TEXTE SOURCE:
# # # #

L’Agence française de
développement se défend de livrer les forêts du Congo aux grandes concessions
Une coalition d’ONG
environnementales demande à l’Initiative pour les forêts d’Afrique centrale de
rejeter le projet de la France en République démocratique du Congo.
Par Laurence Caramel, Le Monde.fr, Le
26.06.2017 à 10h25
Le bras de fer entre les ONG
environnementales et l’Initiative pour la forêt de l’Afrique centrale (CAFI, en anglais)
s’était jusqu’à présent joué dans le huis clos de commissions techniques ou
d’antichambres parlementaires. Il a pris, mercredi 21 juin, une tournure
plus officielle avec l’envoi d’une lettre à la première ministre norvégienne,
Erna Solberg, lui demandant de retirer son
financement à un projet « qui
pourrait sérieusement dégrader la
deuxième forêt tropicale du monde en
République démocratique du Congo [RDC] et relâcher des
milliards de tonnes de CO2dans l’atmosphère ». Un
comble pour ce partenariat scellé en 2015 entre les six pays de la région
– RDC, Congo-Brazzaville, Cameroun, Guinée
équatoriale, Gabon, Centrafrique –
et une coalition de bailleurs de fonds pour lutter contre
la déforestation. La Norvège,
qui en est à l’origine, assure presque l’intégralité du financement.
Le projet incriminé par Rainforest
Foundation et d’autres ONG comme Global Witness ou Greenpeace est porté par
l’Agence française de développement (AFD,
partenaire du Monde Afrique). D’un montant de 18 millions de
dollars (environ 16 millions d’euros), dont 6 millions de dollars
financés par la France,
il est censé contribuer à la gestion durable des forêts à
laquelle s’est engagée la RDC en adoptant une stratégie nationale de lutte contre
la déforestation en 2012. Au total, à travers CAFI, Kinshasa devrait recevoir 200 millions
de dollars d’ici à 2020 pour financer cette
stratégie dont la réussite détermine l’avenir de 7 % des forêts tropicales
mondiales.

# # # #

DONNÉES ENREGISTRÉES:
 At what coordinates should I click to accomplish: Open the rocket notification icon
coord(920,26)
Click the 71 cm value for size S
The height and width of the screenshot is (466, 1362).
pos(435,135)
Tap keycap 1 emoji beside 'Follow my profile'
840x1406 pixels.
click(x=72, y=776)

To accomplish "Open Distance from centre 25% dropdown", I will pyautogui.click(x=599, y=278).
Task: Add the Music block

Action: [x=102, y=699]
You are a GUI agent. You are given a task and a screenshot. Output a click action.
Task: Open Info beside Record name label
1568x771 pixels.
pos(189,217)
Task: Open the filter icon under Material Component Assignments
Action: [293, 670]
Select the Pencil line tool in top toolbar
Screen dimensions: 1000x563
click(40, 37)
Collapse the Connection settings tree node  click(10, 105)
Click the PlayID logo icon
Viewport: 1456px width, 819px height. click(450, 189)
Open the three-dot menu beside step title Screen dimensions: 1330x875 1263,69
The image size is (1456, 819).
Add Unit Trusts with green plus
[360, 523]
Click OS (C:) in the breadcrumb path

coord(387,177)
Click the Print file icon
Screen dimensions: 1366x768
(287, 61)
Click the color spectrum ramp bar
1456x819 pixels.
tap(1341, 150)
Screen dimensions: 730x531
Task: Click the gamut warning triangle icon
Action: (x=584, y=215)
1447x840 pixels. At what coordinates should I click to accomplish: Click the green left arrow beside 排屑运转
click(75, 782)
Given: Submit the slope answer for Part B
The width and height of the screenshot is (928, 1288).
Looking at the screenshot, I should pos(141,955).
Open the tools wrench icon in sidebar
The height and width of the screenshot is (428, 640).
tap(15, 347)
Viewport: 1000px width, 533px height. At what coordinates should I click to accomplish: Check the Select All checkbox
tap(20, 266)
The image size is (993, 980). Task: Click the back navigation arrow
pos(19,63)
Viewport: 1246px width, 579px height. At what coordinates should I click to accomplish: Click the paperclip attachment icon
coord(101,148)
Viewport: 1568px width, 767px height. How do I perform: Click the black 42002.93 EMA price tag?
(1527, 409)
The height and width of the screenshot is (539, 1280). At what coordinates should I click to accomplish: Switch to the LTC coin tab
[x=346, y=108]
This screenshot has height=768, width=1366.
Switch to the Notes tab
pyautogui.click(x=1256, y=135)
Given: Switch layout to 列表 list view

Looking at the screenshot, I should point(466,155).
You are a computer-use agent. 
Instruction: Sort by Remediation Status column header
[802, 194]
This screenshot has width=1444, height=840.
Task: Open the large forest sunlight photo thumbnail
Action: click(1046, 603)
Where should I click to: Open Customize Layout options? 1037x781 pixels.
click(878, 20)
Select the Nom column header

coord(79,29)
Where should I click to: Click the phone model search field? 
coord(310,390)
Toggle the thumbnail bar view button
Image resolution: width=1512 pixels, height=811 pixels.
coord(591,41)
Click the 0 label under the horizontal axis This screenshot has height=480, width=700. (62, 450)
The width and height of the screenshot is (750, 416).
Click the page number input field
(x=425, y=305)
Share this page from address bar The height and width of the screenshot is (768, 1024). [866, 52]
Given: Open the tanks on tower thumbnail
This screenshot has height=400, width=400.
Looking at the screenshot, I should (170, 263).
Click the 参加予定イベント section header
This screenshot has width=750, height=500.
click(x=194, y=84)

# # # #

Citez intégralement, s'il vous plaît, l'article sur l'Agence française de développement et les forêts du Congo, sans rien y changer.

L’Agence française de
développement se défend de livrer les forêts du Congo aux grandes concessions
Une coalition d’ONG
environnementales demande à l’Initiative pour les forêts d’Afrique centrale de
rejeter le projet de la France en République démocratique du Congo.
Par Laurence Caramel, Le Monde.fr, Le
26.06.2017 à 10h25
Le bras de fer entre les ONG
environnementales et l’Initiative pour la forêt de l’Afrique centrale (CAFI, en anglais)
s’était jusqu’à présent joué dans le huis clos de commissions techniques ou
d’antichambres parlementaires. Il a pris, mercredi 21 juin, une tournure
plus officielle avec l’envoi d’une lettre à la première ministre norvégienne,
Erna Solberg, lui demandant de retirer son
financement à un projet « qui
pourrait sérieusement dégrader la
deuxième forêt tropicale du monde en
République démocratique du Congo [RDC] et relâcher des
milliards de tonnes de CO2dans l’atmosphère ». Un
comble pour ce partenariat scellé en 2015 entre les six pays de la région
– RDC, Congo-Brazzaville, Cameroun, Guinée
équatoriale, Gabon, Centrafrique –
et une coalition de bailleurs de fonds pour lutter contre
la déforestation. La Norvège,
qui en est à l’origine, assure presque l’intégralité du financement.
Le projet incriminé par Rainforest
Foundation et d’autres ONG comme Global Witness ou Greenpeace est porté par
l’Agence française de développement (AFD,
partenaire du Monde Afrique). D’un montant de 18 millions de
dollars (environ 16 millions d’euros), dont 6 millions de dollars
financés par la France,
il est censé contribuer à la gestion durable des forêts à
laquelle s’est engagée la RDC en adoptant une stratégie nationale de lutte contre
la déforestation en 2012. Au total, à travers CAFI, Kinshasa devrait recevoir 200 millions
de dollars d’ici à 2020 pour financer cette
stratégie dont la réussite détermine l’avenir de 7 % des forêts tropicales
mondiales.